◆ PROMPT ◆
Reproduce every entry exactly and leave its pictures out.
(Beginning of PROVIDED DATA)
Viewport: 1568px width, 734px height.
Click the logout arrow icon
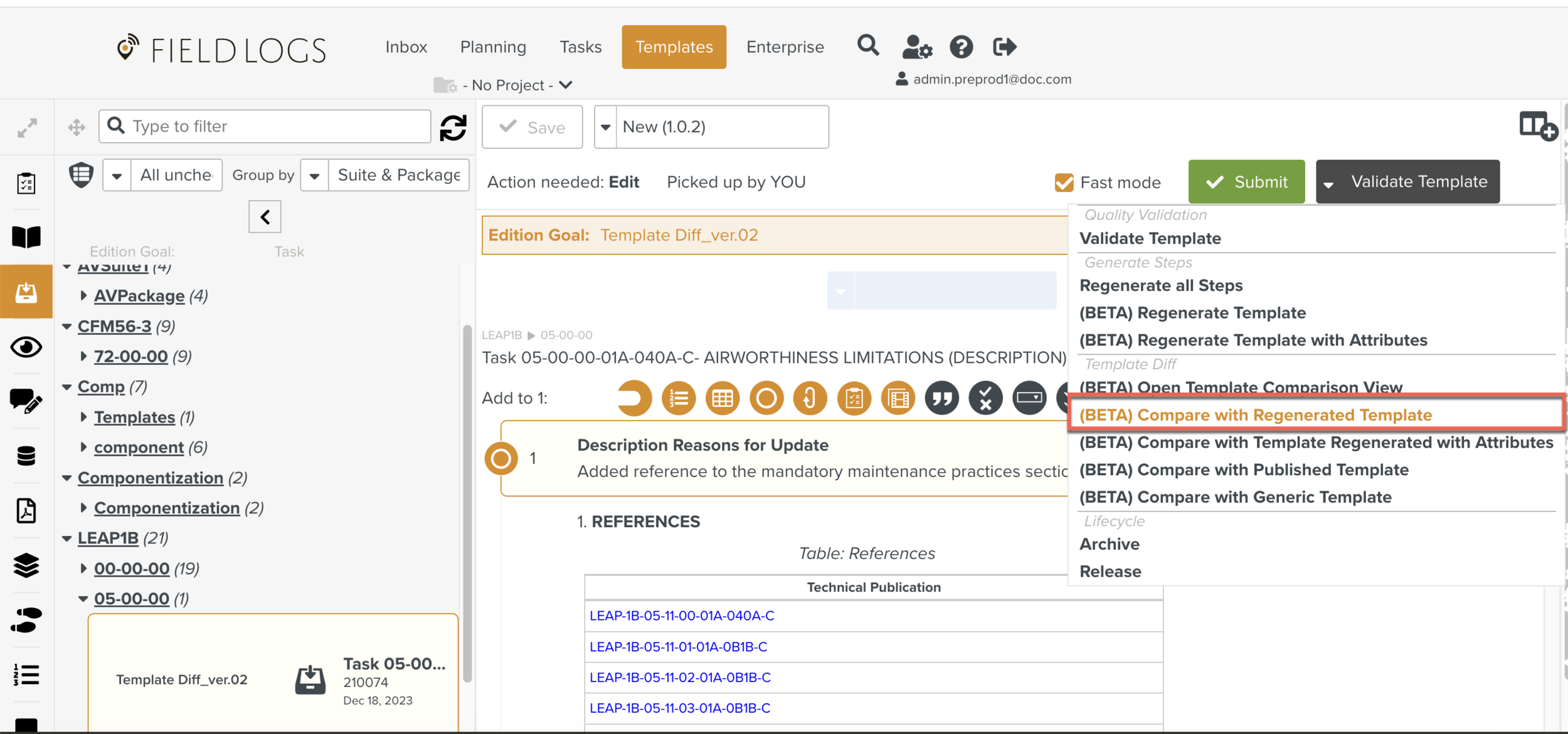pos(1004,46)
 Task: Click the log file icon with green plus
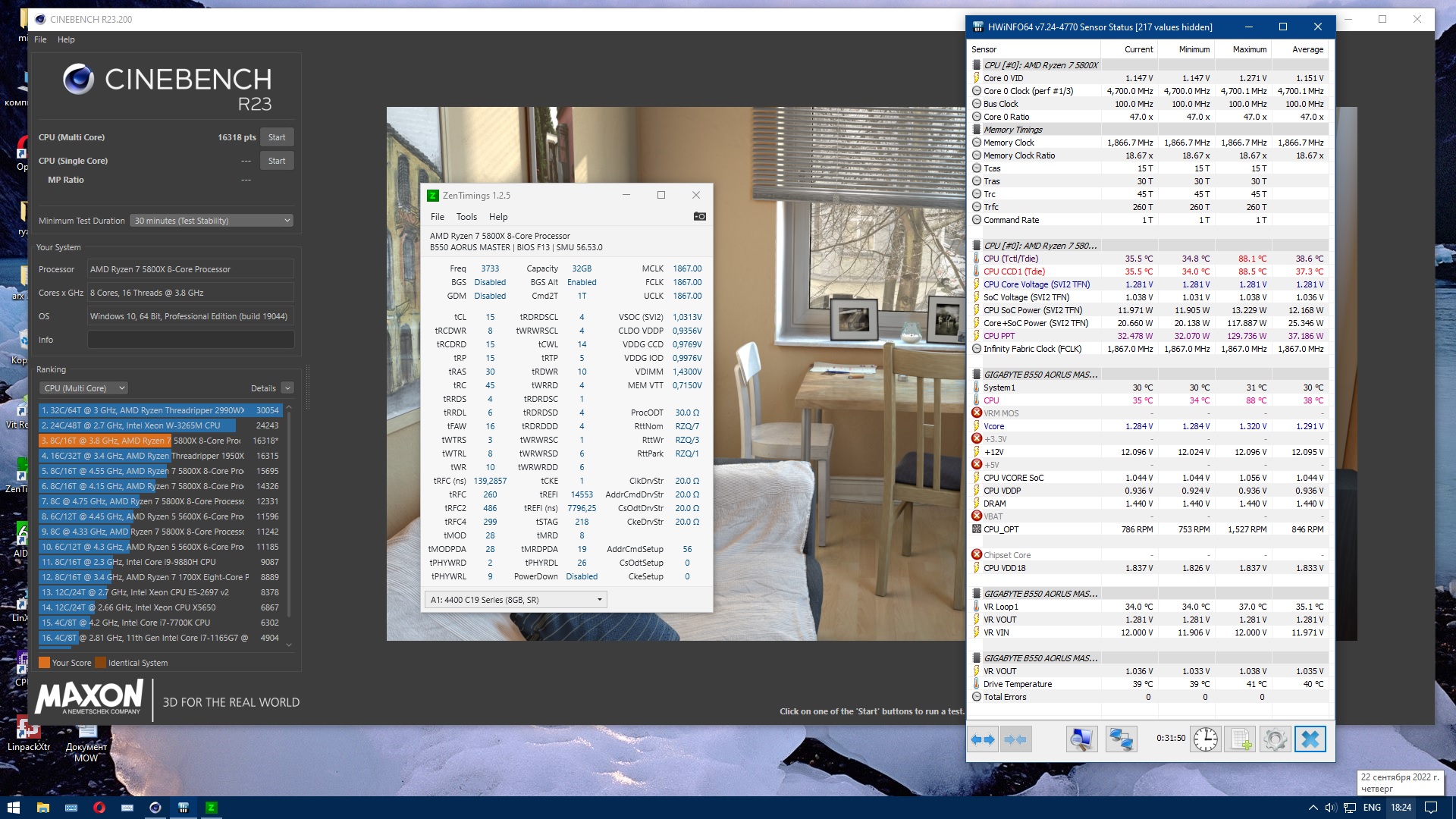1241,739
(End of PROVIDED DATA)
◆ RESPONSE TO THIS EXERCISE ◆
Viewport: 1568px width, 734px height.
Click the logout arrow icon
pos(1004,46)
 Task: Click the log file icon with green plus
1241,739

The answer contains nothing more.